▶ **GIVEN PASSAGE**:
-- begin --

Urban Box Office Network, Inc. v. Interfase Managers, L.P.

MEMORANDUM OPINION AND ORDER

KATZ, United States Magistrate Judge.

This breach of contract action was referred to this Court for general pretrial supervision, by the Hon. Laura T. Swain, United States District Judge. Presently before the Court is a letter-application by Plaintiff, Urban Box *171Office Network, Inc., to amend the Complaint to add three additional defendants— Full Cry Partners, LP; Full Cry Management, LC; and Interfase Capital Managers, LP — who are alleged to be associated with Defendant Scott Hyten (“Hyten”), and three additional causes of action for breach of warranty, negligent misrepresentation, and promissory estoppel. Defendants oppose the application, arguing that it is untimely, because it comes months after the agreed upon deadline for amendments of the pleadings, and prejudicial, because it would require substantial additional discovery and expense to the parties. (See Letter from Duffy Doyle Keever, Esq., dated Sept. 13, 2004 (“Keever Ltr.”).) For the reasons that follow, the application is granted.

-- end --

▶ **ITEMS**:
-- begin --

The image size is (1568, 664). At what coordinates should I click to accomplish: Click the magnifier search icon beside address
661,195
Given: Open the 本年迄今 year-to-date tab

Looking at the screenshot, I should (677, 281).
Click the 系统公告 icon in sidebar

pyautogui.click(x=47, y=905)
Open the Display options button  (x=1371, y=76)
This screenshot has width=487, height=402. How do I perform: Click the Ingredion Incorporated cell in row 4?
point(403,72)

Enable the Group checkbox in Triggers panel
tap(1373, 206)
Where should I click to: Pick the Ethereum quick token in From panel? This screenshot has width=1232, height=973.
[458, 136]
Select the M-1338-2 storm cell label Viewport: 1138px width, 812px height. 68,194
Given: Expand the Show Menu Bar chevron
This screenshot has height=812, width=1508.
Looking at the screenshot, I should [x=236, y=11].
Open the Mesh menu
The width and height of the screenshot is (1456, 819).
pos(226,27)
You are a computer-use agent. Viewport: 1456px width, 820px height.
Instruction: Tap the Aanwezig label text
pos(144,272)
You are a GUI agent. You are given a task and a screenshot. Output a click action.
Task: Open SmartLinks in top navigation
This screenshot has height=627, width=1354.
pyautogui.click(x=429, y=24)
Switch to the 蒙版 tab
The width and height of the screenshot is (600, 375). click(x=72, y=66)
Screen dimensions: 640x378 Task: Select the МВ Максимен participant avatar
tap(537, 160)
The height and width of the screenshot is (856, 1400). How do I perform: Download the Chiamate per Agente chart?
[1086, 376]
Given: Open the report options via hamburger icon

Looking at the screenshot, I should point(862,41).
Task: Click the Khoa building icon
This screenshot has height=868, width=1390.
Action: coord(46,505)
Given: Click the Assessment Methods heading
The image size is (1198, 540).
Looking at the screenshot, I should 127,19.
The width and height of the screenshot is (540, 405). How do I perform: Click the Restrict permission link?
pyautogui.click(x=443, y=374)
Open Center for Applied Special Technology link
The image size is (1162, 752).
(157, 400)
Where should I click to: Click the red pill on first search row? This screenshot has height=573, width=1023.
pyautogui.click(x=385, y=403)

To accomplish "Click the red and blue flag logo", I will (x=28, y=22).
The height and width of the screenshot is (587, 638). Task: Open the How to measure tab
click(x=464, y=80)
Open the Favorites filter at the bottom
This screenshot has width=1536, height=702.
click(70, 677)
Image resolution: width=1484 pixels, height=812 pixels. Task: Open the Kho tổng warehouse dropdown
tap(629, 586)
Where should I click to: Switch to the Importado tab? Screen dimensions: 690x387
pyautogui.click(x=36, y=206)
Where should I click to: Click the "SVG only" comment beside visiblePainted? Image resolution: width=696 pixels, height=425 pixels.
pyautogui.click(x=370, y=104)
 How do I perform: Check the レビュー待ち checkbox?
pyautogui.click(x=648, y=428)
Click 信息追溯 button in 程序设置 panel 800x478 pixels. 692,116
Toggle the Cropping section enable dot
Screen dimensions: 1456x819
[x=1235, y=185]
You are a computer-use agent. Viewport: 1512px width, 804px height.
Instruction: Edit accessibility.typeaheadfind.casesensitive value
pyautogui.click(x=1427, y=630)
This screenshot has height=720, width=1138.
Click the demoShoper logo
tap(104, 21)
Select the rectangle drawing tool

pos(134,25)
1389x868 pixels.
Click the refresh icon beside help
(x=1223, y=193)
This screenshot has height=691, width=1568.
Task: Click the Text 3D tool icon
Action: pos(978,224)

-- end --

▶ **REQUIRED WORK**:
[A] Answer these questions from the court opinion:
(i) Which judge referred the action to the court for general pretrial supervision?
(ii) What three causes of action does the plaintiff seek to add?
(iii) What is the date of the letter from Duffy Doyle Keever, Esq.?
[B] Continue the court opinion on the Urban Box Office amendment from its final sentence.
The rows are separate material and have no connection to the court opinion.

▶ **EXPECTED RESPONSES**:
[A]
(i) The Hon. Laura T. Swain, United States District Judge.
(ii) Breach of warranty, negligent misrepresentation, and promissory estoppel.
(iii) September 13, 2004.

[B]
DISCUSSION

I. Leave to Amend

Rule 15 of the Federal Rules of Civil Procedure provides that leave to amend pleadings “shall be freely given when justice so requires.” Fed.R.Civ.P. 15(a). Leave to amend should be granted unless there is “an apparent or declared reason — such as undue delay, bad faith or dilatory motive on the part of the movant, repeated failure to cure deficiencies by amendments previously allowed, undue prejudice to the opposing party by virtue of the allowance of the amendment, [or] futility of the amendment.” Foman v. Davis, 371 U.S. 178, 182, 83 S.Ct. 227, 230, 9 L.Ed.2d 222 (1962); see also Commander Oil Corp. v. Barlo Equip. Corp., 215 F.3d 321, 333 (2d Cir.2000) (noting that leave to amend is “discretionary” and should be “freely given”); Block v. First Blood Assocs., 988 F.2d 344, 350 (2d Cir.1993) (“The rule in this Circuit has been to allow a party to amend its pleadings in the absence of a showing by the nonmovant of prejudice or bad faith.”).

Defendants contend that Plaintiff has unduly delayed amending the Complaint because (1) this litigation has been pending for more than three years, (2) approximately five months have passed since the agreed upon deadline of March 1, 2004 for filing amendments,1 and (3) all relevant facts contained in the proposed amendment had long ago been disclosed in documentary discovery. In addition, Defendants assert, it is Plaintiff who has consistently argued that the litigation deadlines should not be extended.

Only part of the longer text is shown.